Da quel primo incontro, la centrifuga degli episodi portò Soccorso Maffei a Bordighera, a lavorare come coach proprio per Riccardo Piatti e la sua famosissima struttura. Su quei campi dove la Sharapova si alternava proprio con Sinner, non più imberbe ma lanciatissimo tra le promesse next gen.
Il racconto:
«Ero salito a Bordighera con la mia auto per rimanerci un fine settimana e invece li ho trascorso tre anni intensissimi. Il rapporto con Jannik nacque spontaneamente in quei giorni, forse già solo per una questione cromatica.

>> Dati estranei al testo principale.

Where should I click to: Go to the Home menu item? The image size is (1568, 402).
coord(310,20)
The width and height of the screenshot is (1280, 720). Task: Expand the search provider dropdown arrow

Ci riconoscemmo, avendo gli stessi capelli rossi e lo stesso taglio. Ma anche la medesima propensione alla battuta pronta. Ci prendemmo. Così, mentre si allenava con Piatti e Volpini accettava ben volentieri la mia presenza. E incominciò anche a chiedere sempre più spesso a Riccardo che ci fossi anch’io alle sue sedute: apprezzava tanto che io avessi sempre qualcosa da raccontare, stemperando le tensioni e facendolo sorridere.

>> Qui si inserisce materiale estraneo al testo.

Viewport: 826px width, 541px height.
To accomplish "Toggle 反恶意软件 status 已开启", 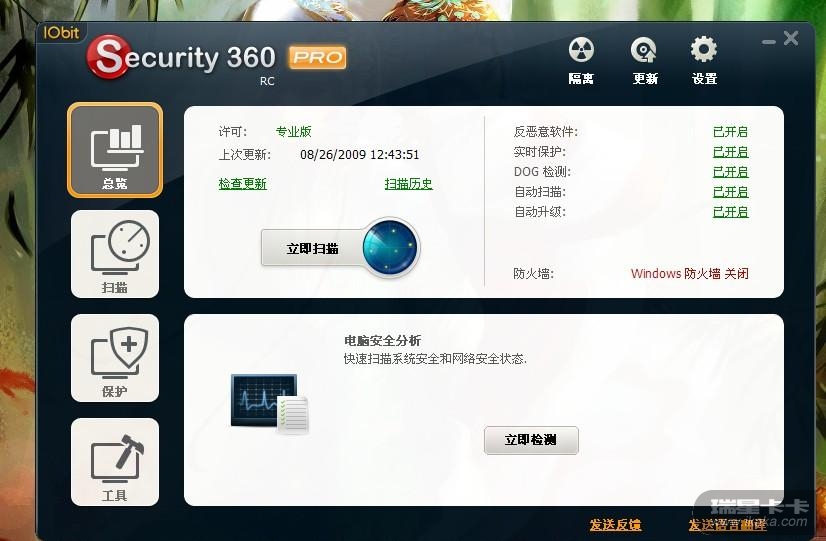I will tap(730, 132).
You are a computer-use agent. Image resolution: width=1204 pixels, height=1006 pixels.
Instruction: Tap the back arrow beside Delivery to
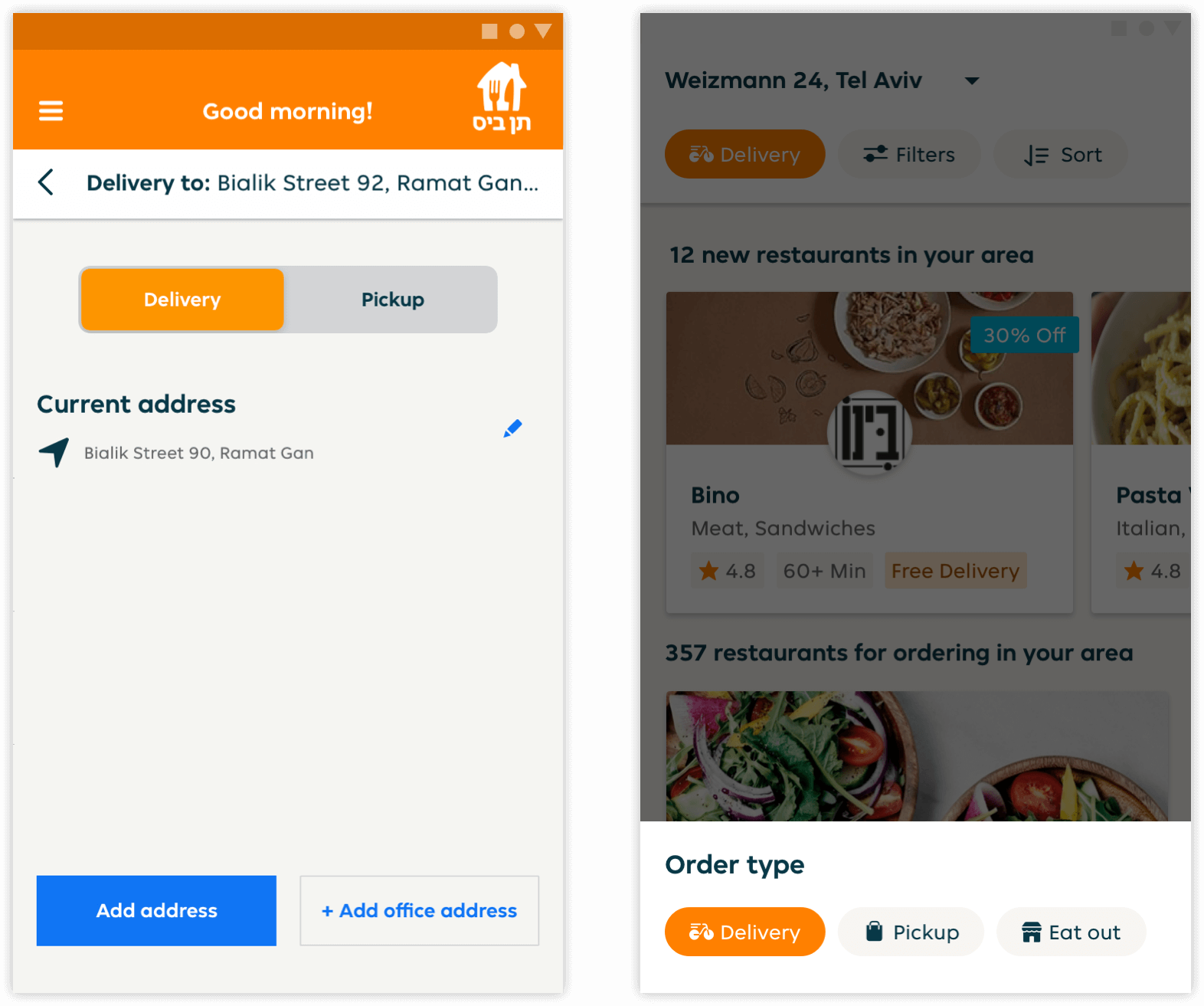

Sai, ci vuole anche questo laddove si lavora con intensità assoluta, staccando di fatto pochissimo. Le cose andarono avanti così per diverso tempo, fin quando Jannik non prese il volo vincendo le finali del Next Gen e girando il mondo con maggiore continuità. In quella fase io divenni riferimento in accademia per Simone Bolelli, oggi straordinario doppista in coppia con Vavassori. Ci accorgemmo nel 2020 che l’unico in grado di sostenere nei match di allenamento il ritmo di Sinner era proprio Bolelli. Così mi ritrovai in campo per un anno e mezzo, da coach di Simone, avversario di Jannik: erano sempre partite bellissime, con un tasso qualitativo davvero eccezionale. Ci tengo a dire che Simone Bolelli è il giocatore più elegante e tennisticamente dotato che mi sia capitato di vedere all’opera, e per fortuna di allenare. Lasciando Jannik fuori da paragoni che con lui diventano insostenibili».